About the Duplex attention #10

AndrewChiyz · 2021-04-13T13:16:27Z

Hi, Thanks for sharing the code!

I have a few questions about Section 3.1.2. Duplex attention.

I am confused by the notation in the section. For example, in this section, "Y=(K^{P\times d}, V^{P\times d}), where the values store the content of the Y variables (e.g. the randomly sampled latents for the case of GAN)". Does it mean that V^{P\times d} is sampled from the original variable Y? how to set the number of P in your code?
"keys track the centroids of the attention-based assignments from X to Y, which can be computed as K=a_b(Y, X)", does it mean K is calculated by using the self-attention module but with (Y, X) as input? If so, how to understand “the keys track the centroid of the attention-based assignments from X to Y”? BTW, how to get the centroids?
For the update rule in duplex attention, what does the a() function mean? Does it denote a self-attention module like a_b() in Section 3.1.1, where X as query, K as keys, and V as values, if so, K is calculated from another self-attention module as mentioned in question 2, so the output of a_b(Y, X) will be treated as Keys, so the update rule contains two self-attention operations? is that right? Does it mean ’Duplex‘ attention?
But finally I find I may be wrong when I read the last paragraph in this section. As mentioned in this section, "to support bidirectional interaction between elements, we can chain two reciprocal simplex attentions from X to Y and from Y to X, obtaining the duplex attention" So, does it mean, first, we calculate the Y by using a simplex attention module u^a(Y, X), and then use this Y as input of u^d(X, Y) to update X? Does it mean the duplex attention module contains three self-attention operations?

Thanks a lot! :)

The text was updated successfully, but these errors were encountered:

dorarad · 2021-04-21T04:10:14Z

Hi! :) So sorry for the large delay in my response, I hope to get back to you in about 2 days at most, will go then over all open issues!

dorarad · 2021-04-26T07:00:14Z

Hi, so sorry for the delay in my response!

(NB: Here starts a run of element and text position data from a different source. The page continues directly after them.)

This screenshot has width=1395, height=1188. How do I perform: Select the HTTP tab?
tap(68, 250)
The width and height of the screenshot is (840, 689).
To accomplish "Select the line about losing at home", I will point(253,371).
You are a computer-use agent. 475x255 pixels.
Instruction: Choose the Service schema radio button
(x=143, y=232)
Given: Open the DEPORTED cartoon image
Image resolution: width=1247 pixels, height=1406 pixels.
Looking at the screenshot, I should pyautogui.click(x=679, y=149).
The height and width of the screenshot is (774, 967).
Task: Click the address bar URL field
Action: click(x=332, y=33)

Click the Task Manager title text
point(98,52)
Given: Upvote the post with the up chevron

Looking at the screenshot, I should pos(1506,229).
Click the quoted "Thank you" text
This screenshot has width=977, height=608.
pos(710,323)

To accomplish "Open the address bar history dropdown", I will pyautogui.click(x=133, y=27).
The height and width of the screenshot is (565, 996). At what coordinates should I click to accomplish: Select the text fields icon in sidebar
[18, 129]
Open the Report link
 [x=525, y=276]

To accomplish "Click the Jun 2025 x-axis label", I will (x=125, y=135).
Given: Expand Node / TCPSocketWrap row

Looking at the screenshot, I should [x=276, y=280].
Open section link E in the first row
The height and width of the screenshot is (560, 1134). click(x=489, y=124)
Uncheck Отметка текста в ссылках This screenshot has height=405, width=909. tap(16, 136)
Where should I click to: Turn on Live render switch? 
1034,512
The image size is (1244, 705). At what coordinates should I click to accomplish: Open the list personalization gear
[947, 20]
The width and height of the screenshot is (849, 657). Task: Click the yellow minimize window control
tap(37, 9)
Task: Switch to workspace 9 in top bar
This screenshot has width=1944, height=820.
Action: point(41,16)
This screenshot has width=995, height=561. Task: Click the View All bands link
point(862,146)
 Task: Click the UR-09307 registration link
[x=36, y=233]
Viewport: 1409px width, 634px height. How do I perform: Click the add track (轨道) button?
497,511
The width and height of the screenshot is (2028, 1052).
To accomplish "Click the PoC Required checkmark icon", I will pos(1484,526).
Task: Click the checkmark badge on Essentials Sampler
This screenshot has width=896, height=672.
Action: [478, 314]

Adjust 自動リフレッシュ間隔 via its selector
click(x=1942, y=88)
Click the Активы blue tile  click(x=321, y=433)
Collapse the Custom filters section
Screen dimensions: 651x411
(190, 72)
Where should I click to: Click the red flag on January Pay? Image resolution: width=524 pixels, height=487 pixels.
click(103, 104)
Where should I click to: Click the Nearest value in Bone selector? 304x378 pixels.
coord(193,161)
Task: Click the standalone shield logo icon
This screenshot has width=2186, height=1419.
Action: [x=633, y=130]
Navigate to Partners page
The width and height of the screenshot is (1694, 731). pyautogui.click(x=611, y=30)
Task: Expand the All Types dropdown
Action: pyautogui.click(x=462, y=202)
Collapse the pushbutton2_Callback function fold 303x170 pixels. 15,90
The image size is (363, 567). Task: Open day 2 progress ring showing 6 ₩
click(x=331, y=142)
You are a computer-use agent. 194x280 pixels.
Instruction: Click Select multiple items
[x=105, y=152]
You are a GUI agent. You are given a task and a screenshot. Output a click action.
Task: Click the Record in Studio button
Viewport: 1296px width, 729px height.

Several people indeed indicated that the notation regarding the key-value description in the paper is a bit confusing, and I plan to upload a new version of the paper with that aspect fixed by tomorrow.

P is a typo. That should be m - the number of latent variables in the transformer. The Y = (K,V) simply meant that instead of having each latent variable just one vector, we now associate two separate vectors with it, a key and a value, where the key will track the mean image assignments, and the value will be the standard latent variable (normally sampled vector that is then passed through g_mapping).
To give an example, intuitively we want different latent variables to be associated with semantic regions or objects in the image, so if we have latent variable y=(k,v) being responsible for generating a blue sphere, then k will track the location of the sphere segment within the image, while v will contain information about how to "paint/generate" this segment, so e.g. will contain the "blueness" of the sphere to-be-created, its material, or any other property about it.
We get the centroids by computing the bipartite attention between the set of keys K (initialized to some trainable parameters) and the elements in X (the HxW image features). Think about how the standard k-means algorithm works: you have a set of elements X and you want to assign them to centroids:

So you initialize k centroids to some vectors, then you compute distance/similarity between each element and each centroid, and then if you pass it through softmax it will give to what extant each element should be assigned to each centroid.
Then, you need to update the centroids to be the mean of the X elements assigned to it. This can be done by computing a weighted mean of the assigned X elements and updating the k vectors accordingly.
If you think about it carefully, what I described is exactly the computation of bipartite transformer, between the sets K and X! (where X are used to update Ks, to see that read through 3.1.1 equations)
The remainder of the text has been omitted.